___ Provided material ___

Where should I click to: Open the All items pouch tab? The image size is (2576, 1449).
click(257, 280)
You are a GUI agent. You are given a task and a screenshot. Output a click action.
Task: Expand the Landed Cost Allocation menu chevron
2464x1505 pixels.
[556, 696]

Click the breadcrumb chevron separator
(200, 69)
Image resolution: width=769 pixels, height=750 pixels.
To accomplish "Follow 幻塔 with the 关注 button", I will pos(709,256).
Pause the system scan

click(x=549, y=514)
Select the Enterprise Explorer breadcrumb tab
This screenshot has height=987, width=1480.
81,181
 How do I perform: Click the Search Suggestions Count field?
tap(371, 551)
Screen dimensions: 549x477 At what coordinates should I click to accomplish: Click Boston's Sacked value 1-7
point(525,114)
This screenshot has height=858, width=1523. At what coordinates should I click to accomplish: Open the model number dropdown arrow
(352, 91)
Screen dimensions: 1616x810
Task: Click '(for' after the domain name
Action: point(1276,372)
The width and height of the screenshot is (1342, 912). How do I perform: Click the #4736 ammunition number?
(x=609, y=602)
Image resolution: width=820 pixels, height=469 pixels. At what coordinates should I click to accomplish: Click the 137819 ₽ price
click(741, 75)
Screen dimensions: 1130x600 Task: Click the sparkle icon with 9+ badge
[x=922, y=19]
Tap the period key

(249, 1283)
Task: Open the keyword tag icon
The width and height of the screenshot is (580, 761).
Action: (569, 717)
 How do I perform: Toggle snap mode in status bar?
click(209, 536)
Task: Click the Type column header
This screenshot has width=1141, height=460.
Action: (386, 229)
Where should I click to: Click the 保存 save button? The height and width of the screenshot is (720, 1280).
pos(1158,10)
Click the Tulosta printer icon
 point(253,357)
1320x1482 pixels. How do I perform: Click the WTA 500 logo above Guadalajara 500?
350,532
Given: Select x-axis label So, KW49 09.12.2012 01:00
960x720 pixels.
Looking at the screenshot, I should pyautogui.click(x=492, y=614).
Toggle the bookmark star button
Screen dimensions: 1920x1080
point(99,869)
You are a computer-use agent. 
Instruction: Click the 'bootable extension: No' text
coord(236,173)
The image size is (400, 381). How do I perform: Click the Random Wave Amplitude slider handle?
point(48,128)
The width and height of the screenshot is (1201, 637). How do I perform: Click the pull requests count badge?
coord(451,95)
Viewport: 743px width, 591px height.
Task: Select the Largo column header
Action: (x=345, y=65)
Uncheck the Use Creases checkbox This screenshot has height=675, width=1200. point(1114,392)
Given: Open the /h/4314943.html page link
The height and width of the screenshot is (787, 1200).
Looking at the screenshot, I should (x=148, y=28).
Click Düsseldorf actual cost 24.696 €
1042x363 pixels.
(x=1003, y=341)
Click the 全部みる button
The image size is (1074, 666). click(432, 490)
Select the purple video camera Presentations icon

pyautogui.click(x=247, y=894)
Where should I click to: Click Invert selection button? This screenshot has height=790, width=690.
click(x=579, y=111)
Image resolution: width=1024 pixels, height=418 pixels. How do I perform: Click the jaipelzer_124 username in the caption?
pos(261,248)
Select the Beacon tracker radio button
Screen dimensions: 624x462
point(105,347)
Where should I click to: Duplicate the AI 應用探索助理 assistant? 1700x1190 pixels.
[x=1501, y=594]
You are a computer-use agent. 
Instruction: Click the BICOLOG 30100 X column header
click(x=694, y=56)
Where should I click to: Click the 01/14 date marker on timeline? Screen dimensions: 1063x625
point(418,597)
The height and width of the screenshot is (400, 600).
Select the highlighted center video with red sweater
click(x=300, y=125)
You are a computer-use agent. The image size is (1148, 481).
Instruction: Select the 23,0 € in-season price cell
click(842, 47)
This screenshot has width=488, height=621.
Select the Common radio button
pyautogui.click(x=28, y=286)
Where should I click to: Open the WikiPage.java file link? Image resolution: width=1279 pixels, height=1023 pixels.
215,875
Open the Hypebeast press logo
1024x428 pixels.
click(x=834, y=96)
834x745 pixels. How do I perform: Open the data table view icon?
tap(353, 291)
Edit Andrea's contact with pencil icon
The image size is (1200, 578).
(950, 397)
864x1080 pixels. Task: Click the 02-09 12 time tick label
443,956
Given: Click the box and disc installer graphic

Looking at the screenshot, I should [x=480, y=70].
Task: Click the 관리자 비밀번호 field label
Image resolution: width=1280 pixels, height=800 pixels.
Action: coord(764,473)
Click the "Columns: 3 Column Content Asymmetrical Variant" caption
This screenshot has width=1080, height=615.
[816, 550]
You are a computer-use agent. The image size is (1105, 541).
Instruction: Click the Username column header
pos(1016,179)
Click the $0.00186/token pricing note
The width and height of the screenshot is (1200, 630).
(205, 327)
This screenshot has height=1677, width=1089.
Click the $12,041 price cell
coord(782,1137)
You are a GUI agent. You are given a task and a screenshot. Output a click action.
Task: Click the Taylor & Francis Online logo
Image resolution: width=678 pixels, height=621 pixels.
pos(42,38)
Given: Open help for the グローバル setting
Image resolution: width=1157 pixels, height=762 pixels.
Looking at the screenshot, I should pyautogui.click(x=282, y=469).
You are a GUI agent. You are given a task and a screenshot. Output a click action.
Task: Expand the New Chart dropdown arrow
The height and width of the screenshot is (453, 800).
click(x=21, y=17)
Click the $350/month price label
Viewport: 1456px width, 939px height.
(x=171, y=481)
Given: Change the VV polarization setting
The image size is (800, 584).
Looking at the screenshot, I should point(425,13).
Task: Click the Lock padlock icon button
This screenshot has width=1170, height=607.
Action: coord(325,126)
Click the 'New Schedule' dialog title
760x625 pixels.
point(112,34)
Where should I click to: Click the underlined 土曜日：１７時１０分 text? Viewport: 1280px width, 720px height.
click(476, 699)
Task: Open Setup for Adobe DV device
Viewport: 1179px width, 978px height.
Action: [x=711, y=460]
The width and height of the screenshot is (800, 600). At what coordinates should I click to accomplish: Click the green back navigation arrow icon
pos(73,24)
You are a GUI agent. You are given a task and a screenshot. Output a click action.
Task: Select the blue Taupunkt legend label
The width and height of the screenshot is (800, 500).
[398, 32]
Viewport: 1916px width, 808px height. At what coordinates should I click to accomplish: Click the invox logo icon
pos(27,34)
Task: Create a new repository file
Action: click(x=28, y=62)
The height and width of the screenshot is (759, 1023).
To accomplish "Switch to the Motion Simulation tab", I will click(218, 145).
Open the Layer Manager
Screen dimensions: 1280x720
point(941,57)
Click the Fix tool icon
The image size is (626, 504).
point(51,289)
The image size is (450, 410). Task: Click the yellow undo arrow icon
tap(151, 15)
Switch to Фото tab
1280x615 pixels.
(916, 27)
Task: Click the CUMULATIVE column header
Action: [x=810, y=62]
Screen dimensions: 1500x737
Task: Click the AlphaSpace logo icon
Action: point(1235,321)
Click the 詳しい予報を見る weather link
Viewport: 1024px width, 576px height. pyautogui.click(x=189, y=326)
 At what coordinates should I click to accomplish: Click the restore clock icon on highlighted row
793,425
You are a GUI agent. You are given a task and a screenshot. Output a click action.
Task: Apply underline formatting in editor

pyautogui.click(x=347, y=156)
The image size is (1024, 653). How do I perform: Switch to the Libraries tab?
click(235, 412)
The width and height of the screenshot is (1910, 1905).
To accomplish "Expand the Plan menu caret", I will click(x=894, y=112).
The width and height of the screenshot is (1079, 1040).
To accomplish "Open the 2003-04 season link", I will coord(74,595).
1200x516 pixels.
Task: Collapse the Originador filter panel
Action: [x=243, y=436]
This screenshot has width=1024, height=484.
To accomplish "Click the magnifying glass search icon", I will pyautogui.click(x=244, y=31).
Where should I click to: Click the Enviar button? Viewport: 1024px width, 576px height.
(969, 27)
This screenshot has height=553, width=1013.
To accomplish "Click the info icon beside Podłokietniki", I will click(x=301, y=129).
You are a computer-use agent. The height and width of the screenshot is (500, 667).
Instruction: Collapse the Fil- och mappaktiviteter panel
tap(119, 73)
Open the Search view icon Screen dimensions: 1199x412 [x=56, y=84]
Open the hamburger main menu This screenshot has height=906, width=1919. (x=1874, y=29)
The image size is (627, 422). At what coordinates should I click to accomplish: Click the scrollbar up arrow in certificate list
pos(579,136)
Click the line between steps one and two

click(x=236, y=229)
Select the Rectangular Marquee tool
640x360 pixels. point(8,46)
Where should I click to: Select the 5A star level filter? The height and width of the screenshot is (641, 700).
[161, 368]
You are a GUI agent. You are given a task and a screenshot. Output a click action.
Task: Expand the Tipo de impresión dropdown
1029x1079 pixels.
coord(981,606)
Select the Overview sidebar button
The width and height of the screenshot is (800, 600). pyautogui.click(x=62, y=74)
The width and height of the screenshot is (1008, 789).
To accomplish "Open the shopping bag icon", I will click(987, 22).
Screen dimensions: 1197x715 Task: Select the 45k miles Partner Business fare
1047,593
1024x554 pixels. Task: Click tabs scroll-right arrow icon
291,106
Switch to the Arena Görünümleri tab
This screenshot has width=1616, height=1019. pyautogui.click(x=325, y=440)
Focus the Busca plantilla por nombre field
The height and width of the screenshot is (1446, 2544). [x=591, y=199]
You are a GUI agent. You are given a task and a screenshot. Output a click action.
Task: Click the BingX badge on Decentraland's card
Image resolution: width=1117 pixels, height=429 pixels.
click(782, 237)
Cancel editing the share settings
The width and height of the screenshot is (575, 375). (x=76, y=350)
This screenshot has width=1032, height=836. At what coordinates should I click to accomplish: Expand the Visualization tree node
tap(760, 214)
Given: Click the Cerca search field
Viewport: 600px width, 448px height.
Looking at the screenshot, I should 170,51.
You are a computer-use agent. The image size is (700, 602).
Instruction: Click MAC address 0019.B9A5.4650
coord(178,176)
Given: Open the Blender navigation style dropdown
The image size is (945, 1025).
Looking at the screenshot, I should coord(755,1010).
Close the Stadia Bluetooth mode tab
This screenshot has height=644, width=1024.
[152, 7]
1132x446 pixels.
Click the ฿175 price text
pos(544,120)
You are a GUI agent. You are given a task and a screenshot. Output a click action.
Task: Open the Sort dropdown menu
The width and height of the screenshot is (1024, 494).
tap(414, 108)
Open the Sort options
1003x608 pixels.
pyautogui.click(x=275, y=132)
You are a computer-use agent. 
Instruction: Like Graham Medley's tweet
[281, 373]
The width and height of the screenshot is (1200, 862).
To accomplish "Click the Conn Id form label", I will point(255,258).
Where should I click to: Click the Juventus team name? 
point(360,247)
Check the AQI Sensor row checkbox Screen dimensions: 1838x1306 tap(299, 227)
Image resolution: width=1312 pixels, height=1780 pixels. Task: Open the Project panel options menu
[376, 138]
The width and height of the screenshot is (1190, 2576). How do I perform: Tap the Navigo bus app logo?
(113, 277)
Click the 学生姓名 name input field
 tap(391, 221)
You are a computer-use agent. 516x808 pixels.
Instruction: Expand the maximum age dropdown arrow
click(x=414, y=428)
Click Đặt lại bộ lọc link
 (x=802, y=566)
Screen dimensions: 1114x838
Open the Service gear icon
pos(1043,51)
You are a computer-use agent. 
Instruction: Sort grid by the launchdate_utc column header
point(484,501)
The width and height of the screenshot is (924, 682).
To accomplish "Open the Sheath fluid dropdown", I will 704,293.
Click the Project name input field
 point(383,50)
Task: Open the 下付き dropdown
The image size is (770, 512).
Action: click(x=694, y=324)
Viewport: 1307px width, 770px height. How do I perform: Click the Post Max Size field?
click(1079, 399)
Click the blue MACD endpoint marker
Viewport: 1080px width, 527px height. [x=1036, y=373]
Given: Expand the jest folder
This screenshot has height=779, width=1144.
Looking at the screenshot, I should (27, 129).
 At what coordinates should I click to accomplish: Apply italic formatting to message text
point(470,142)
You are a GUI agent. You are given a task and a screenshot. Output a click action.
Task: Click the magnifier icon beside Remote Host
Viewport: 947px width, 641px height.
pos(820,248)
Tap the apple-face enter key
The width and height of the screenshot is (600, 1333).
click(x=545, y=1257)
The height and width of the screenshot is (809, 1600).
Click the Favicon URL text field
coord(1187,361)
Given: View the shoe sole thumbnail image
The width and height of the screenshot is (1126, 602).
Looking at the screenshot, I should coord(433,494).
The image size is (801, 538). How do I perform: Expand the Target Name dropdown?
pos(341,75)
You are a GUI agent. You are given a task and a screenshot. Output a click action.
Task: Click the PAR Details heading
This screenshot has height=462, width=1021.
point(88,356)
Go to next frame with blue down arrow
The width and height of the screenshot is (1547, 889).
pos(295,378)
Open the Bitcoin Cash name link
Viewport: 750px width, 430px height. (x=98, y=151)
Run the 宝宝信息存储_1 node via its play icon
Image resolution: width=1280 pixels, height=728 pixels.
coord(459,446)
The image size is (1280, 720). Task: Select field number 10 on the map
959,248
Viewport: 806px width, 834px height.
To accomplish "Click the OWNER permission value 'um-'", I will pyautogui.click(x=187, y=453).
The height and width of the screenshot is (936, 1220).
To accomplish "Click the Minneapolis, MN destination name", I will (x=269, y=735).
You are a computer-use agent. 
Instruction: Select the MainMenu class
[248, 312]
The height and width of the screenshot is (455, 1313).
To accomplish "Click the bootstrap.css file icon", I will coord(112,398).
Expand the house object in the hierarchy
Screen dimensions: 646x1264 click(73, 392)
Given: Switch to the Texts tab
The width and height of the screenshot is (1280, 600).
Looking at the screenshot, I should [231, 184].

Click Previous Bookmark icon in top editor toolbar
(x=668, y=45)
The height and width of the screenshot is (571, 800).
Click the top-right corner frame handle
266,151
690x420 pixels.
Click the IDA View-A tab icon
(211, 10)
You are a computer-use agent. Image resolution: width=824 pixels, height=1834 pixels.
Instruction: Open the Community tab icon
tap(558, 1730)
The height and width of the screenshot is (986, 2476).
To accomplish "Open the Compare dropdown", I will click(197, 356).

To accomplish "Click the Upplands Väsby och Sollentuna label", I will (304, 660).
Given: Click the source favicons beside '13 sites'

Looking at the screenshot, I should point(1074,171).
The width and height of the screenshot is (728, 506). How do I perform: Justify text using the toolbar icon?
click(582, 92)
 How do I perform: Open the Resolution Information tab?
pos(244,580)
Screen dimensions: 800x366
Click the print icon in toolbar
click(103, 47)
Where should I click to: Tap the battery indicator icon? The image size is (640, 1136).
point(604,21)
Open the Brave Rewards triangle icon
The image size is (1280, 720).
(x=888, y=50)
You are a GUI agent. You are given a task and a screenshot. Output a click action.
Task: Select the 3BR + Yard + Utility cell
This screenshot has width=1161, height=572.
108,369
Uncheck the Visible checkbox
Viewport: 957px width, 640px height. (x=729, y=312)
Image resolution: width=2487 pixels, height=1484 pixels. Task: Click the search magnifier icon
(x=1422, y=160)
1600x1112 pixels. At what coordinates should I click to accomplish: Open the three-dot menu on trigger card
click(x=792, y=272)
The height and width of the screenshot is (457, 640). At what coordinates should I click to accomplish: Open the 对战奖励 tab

___

• **What to produce**
All lines from the beginning of the entries through the line marked "Image resolution: width=769" are to be output exactly; nothing else belongs in the answer.

• **Response**
Where should I click to: Open the All items pouch tab? The image size is (2576, 1449).
click(257, 280)
You are a GUI agent. You are given a task and a screenshot. Output a click action.
Task: Expand the Landed Cost Allocation menu chevron
2464x1505 pixels.
[556, 696]

Click the breadcrumb chevron separator
(200, 69)
Image resolution: width=769 pixels, height=750 pixels.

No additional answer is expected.